Мало-помалу они уже не могли пропускать мимо ушей эти вопросы, которые словно бы метили в их сокровенные желания более точно, чем глаз превосходного стрелка в рисунки. Бесстыдные вопросы Рамзина будили бесстыдные ответы. Рамзин стрелял и каждый раз попадал в назначенную цель.
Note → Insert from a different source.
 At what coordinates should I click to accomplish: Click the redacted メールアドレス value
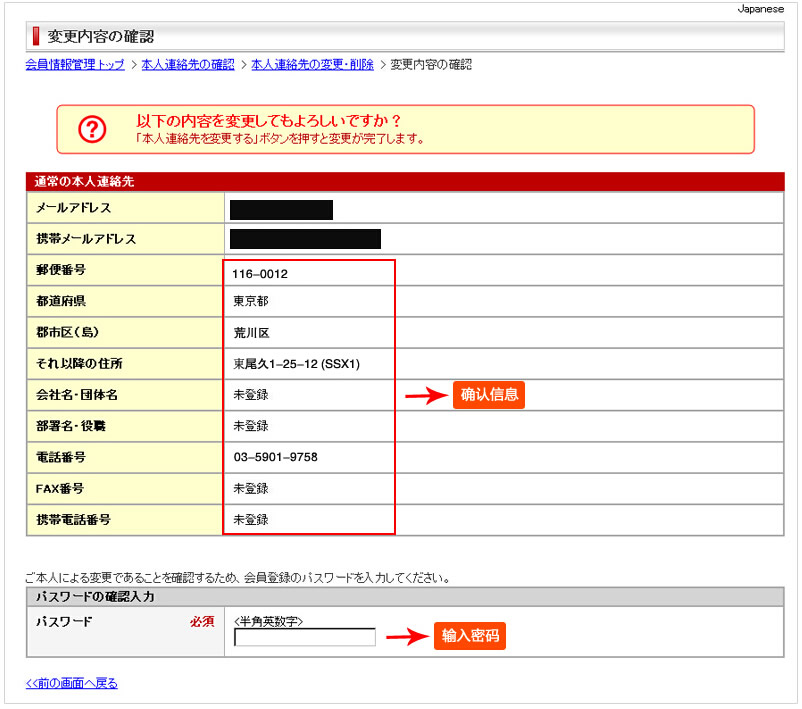coord(281,210)
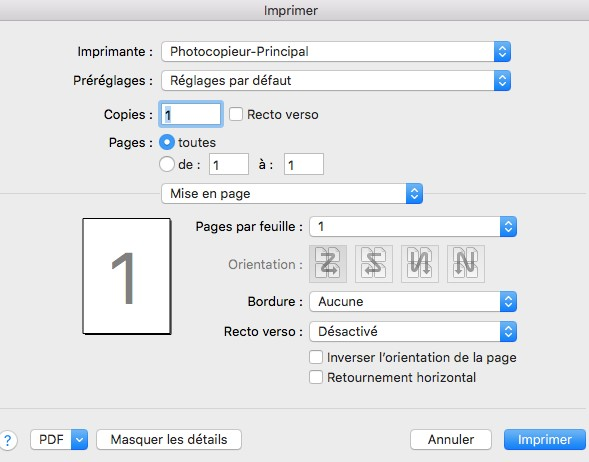
Task: Open the PDF options arrow menu
Action: [x=79, y=439]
Постепенно двор заполнился любопытными крестьянами, привлеченными веселой пальбой и громким хохотом. Замешательство овладело и зрителями. Все крестьяне покинули свои готовые к отъезду повозки. Стояли, распахнув рты, глаза и уши. Теснились, вставали на цыпочки, чтобы лучше видеть. Как вдруг Рамзин, расстрелявший уже три обоймы, крикнул:
— Дайте-ка мне винтовку!
Принесли винтовку. Едва утих гром вы стрела, как грянул вопль, исторгшийся разом из всех глоток. Большой пласт крашеной синей штукатурки с последними непристойными рисунками Рамзина отстал от стены, рухнул наземь, развалился, рассыпался обломками и пылью. И широко открытым глазам зрителей явилось подлинное чудо: на потрескавшемся фоне стены в темно-золотом блеске закатного солнца на месте неприличных рамзинских рисунков предстал благословенный, сладостный лик Богоматери. Сперва увидели этот лик, затем все прочее. Черными как ночь были ее пышные волосы, украшенные полукруглым серебряным венцом. Лучистые черные глаза, казалось, смотрели на мужчин с невыразимой болью, с сестринским радостным утешением и детским удивлением. В вырезе рубиново-алого платья светилась кожа цвета пожелтевшей слоновой кости, угадывалась красивая благодатная грудь, коей назначено вскармливать маленького Спасителя. Позлащенный отсветом закатного солнца, которое в этот день словно хотело задержаться на небе дольше обычного, явленный взорам образ Богоматери, несомненно, был всеми воспринят как подлинное чудо. Кто-то в толпе вдруг затянул страстным, низким и ясным голосом «Богородице Дево, радуйся», песнопение, известное и любимое в набожном здешнем краю многие сотни лет, рожденное сердцем самого народа. В тот же миг сраженные молнией богобоязненности все пали на колени, крестьяне, могучие солдаты, дезертиры и соратники Тарабаса. Огромное упоение завладело всеми. Им чудилось, будто они воспарили, тогда как на самом деле они пали на колени. Словно некая небесная сила схватила их за плечи и прижала к земле, а одновременно вознесла ввысь. Чем ниже сгибались их спины, тем легче взлетали души. Растерянными голосами они подхватили песнь. Все гимны в честь Марии пелись сами собою, меж тем как отблеск солнца на стене угасал. Вскоре виднелась лишь узкая полоска, точно золотой обруч на челе Богоматери. Полоска становилась все тоньше. И вот в тени уже светился лишь кроткий лик и желтовато-белый кусочек груди. Алое одеяние слилось с сумраком. Утонуло в опустившейся ночи.